St. Francis of Assisi Cathedral is a Catholic cathedral located in Metuchen, New Jersey, United States. It is the seat of the Diocese of Metuchen.

History

St. Francis of Assisi Parish

St. Francis began as a small frame mission church built in 1871 and dedicated to St. Joseph.  St. Francis Parish was incorporated in that same church on January 26, 1878.  A fire destroyed the church building on December 21, 1903.  The second church, also built of wood, was dedicated in December 1904.  Columbia Hall was built in 1920.
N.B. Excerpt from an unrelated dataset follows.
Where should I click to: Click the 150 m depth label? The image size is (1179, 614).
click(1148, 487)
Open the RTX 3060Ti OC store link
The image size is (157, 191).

The parish grew to more than 2,000 families by 1960 and the pastor, the Rev. John J. Foley had plans made for a new church.  Columbia Hall was destroyed in a fire at this time and the plans were changed to include a parish hall and gymnasium as well.  The rectory was completed in June 1961 and the ground breaking for the new church began on July 24 of the same year.  Masses were held in various locations until the CYO Hall was completed in December  1961.  The present church was dedicated on May 19, 1963.

St. Francis of Assisi Cathedral 
On November 19, 1981 Pope John Paul II established the Diocese of Metuchen. St. Francis was chosen as the cathedral for the new diocese.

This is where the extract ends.